Sodium chloride dissolves in water. What pH do you expect, and why?
ASlightly basic — Cl⁻ accepts protons from water, raising [OH⁻]
BNeutral (pH ≈ 7) — Cl⁻ is the conjugate base of a strong acid and does not hydrolyze
CSlightly acidic — Na⁺ acts as a weak Lewis acid in solution
DBasic — both Na⁺ and Cl⁻ hydrolyze to produce OH⁻
Cl⁻ is the conjugate base of HCl, a strong acid. Because HCl fully ionizes, its Ka is enormous, and by Ka × Kb = Kw, Kb for Cl⁻ ≈ 10⁻¹⁴/∞ ≈ 0. Cl⁻ effectively cannot accept a proton from water. Option A is the classic misconception — students assume all anions are bases, but only conjugate bases of weak acids have a non-negligible Kb.
Question 2 Multiple Choice
The Ka of acetic acid is 1.8 × 10⁻⁵. What is the Kb of acetate (CH₃COO⁻)?
A1.8 × 10⁻⁵ — the conjugate base has the same equilibrium constant as the acid
B5.6 × 10⁻¹⁰ — calculated as Kw / Ka = 1.0 × 10⁻¹⁴ / 1.8 × 10⁻⁵
C1.0 × 10⁻¹⁴ — Kb of any base equals Kw
D5.6 × 10⁴ — the reciprocal of Ka
Ka × Kb = Kw links every conjugate acid-base pair. Rearranging: Kb = Kw / Ka = (1.0 × 10⁻¹⁴) / (1.8 × 10⁻⁵) = 5.6 × 10⁻¹⁰. Note that a stronger acid (larger Ka) produces a weaker conjugate base (smaller Kb) — the relationship is inverse, not equal.
Question 3 True / False
A weak base at 0.1 M produces a more basic solution than a strong base at 0.1 M.
TTrue
FFalse
Answer: False
A strong base fully ionizes, so 0.1 M NaOH produces exactly 0.1 M OH⁻ (pOH = 1, pH = 13). A weak base only partially ionizes — 0.1 M ammonia (Kb ≈ 1.8 × 10⁻⁵) produces about 1.3 × 10⁻³ M OH⁻ (pH ≈ 11.1). Weak bases, by definition, produce far fewer hydroxide ions than strong bases at the same concentration.
Question 4 True / False
For any conjugate acid-base pair, if Ka increases (the acid becomes stronger), Kb must decrease.
TTrue
FFalse
Answer: True
Because Ka × Kb = Kw = 1.0 × 10⁻¹⁴ (at 25°C) for any conjugate pair, Ka and Kb have a fixed inverse product. If Ka doubles, Kb must halve. This is the quantitative expression of the qualitative rule: a stronger acid has a weaker conjugate base.
Question 5 Short Answer
Why is the relationship pH + pOH = 14 only valid at 25°C? What changes at other temperatures?

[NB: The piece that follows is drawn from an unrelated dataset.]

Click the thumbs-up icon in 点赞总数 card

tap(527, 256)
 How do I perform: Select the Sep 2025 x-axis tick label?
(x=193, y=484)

Think about your answer, then reveal below.
Model answer: The relationship comes from Kw = [H⁺][OH⁻] = 1.0 × 10⁻¹⁴ at 25°C, giving pH + pOH = −log(Kw) = 14. Kw is temperature-dependent — at 37°C (body temperature), Kw ≈ 2.4 × 10⁻¹⁴, so pH + pOH ≈ 13.62. Neutral pH (where [H⁺] = [OH⁻]) is also not 7 at other temperatures.

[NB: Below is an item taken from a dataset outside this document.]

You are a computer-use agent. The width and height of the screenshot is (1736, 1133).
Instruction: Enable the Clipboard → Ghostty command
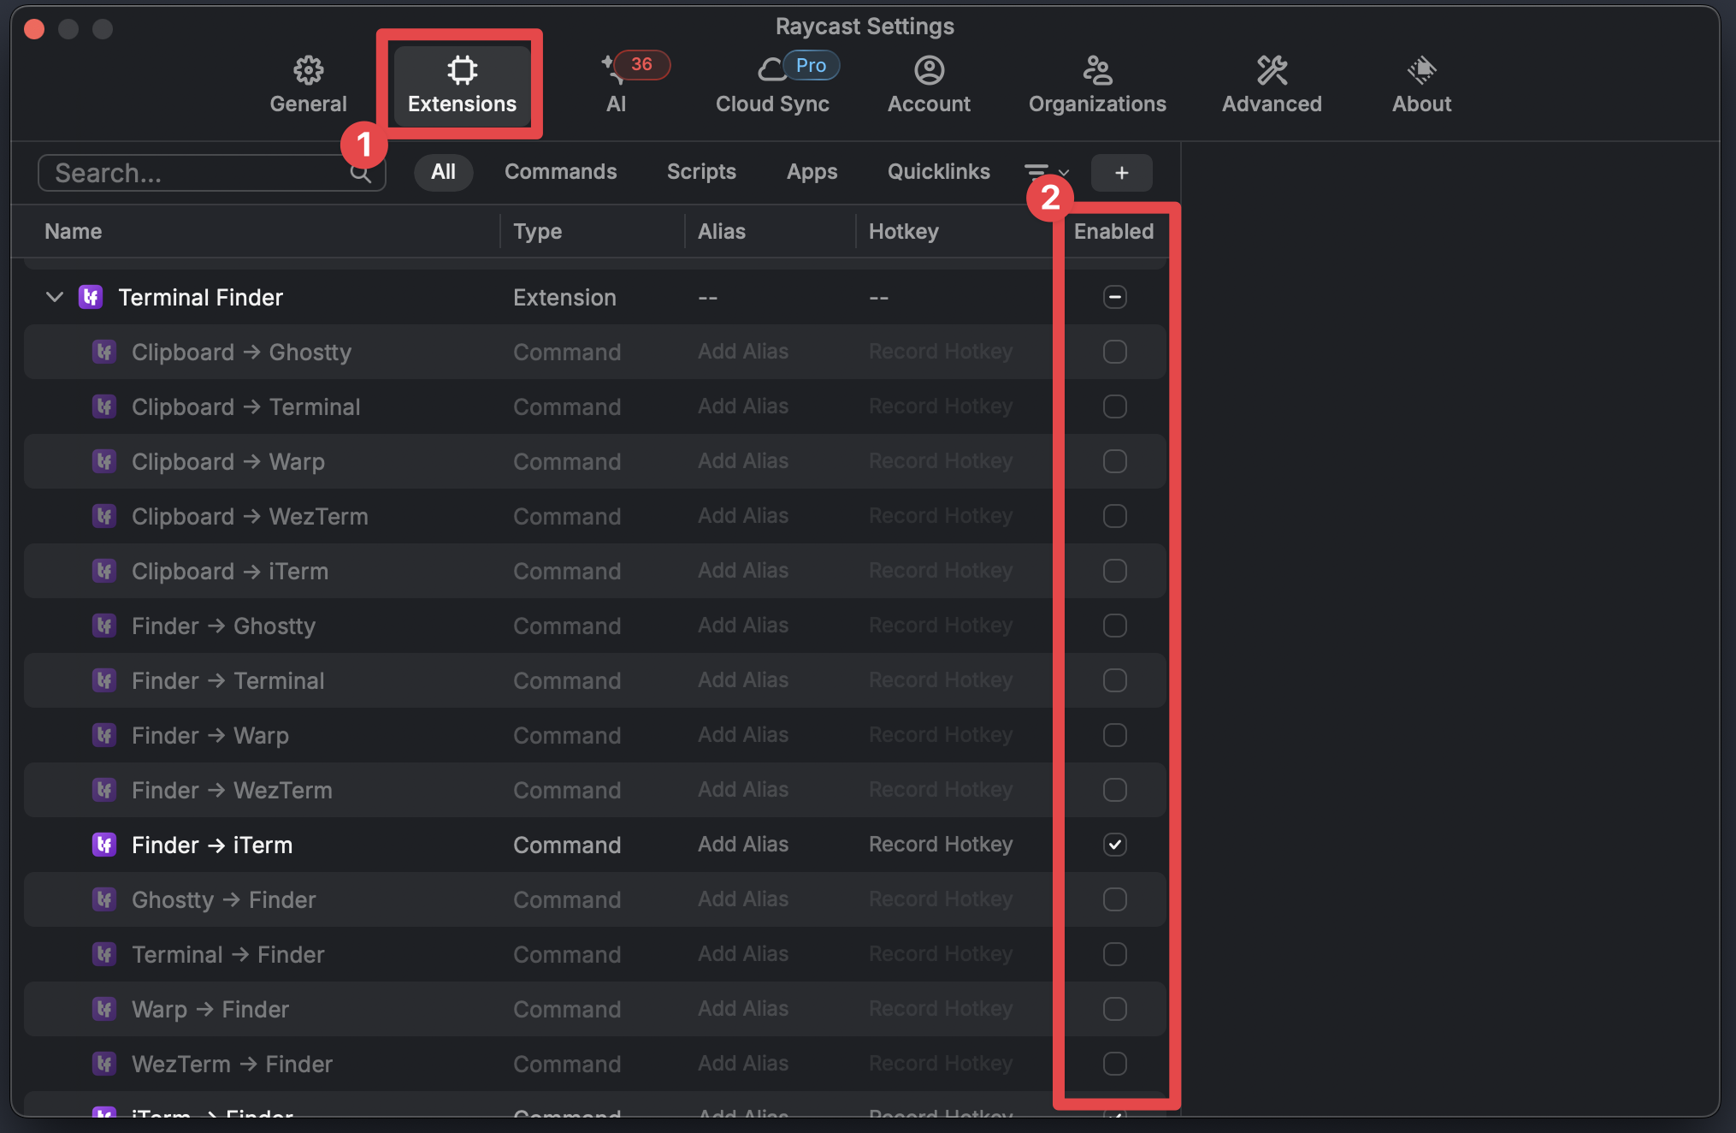(1114, 352)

Students who memorize 'pH + pOH = 14' without understanding its origin make errors in problems involving elevated temperatures. The 14 is −log(Kw), and Kw increases with temperature because water autoionization is endothermic. At higher temperatures, both the sum and the neutral pH shift.